EXERCISE INSTRUCTIONS:
What you return must be every line from the beginning of the data through the line holding "Given: Open the Templates menu", unchanged.

(Recorded data)
* * * * * * * * *

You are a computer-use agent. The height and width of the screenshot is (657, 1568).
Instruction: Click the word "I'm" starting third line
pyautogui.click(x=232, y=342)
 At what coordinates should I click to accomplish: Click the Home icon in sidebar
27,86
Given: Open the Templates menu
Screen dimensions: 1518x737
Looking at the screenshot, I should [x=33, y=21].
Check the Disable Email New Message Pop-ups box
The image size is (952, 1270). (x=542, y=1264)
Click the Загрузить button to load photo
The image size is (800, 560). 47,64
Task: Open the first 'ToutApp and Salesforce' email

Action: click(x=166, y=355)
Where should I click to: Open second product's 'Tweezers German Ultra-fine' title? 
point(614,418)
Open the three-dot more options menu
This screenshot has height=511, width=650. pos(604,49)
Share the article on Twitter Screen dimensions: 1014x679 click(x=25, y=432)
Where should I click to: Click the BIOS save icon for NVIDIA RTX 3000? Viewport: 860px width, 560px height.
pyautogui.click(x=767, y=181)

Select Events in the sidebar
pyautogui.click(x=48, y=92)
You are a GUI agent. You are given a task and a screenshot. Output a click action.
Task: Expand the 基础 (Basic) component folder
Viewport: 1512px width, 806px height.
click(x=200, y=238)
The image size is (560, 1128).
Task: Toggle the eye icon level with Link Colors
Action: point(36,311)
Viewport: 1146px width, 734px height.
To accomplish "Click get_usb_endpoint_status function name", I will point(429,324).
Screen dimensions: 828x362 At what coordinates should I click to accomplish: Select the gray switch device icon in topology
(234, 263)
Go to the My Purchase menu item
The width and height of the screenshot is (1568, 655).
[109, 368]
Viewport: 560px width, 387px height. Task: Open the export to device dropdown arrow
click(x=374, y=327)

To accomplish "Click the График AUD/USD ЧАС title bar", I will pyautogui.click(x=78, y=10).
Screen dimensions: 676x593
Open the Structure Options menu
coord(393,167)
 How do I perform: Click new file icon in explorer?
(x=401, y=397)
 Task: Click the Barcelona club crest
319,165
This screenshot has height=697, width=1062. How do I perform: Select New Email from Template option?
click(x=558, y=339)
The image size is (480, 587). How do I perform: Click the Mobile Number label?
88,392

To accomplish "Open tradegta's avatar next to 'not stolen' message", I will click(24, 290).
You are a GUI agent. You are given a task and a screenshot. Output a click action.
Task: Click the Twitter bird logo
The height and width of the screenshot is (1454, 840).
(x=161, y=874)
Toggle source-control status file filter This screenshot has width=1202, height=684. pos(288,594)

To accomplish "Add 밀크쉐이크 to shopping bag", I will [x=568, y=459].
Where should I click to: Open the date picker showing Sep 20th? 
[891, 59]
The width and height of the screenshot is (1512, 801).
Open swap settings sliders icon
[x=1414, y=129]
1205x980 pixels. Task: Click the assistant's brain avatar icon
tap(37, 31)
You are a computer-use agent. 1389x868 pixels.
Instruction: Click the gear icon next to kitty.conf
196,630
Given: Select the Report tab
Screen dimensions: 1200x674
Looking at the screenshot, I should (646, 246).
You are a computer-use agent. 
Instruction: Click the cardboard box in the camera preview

* * * * * * * * *

EXERCISE ANSWER:
You are a computer-use agent. The height and width of the screenshot is (657, 1568).
Instruction: Click the word "I'm" starting third line
pyautogui.click(x=232, y=342)
 At what coordinates should I click to accomplish: Click the Home icon in sidebar
27,86
Given: Open the Templates menu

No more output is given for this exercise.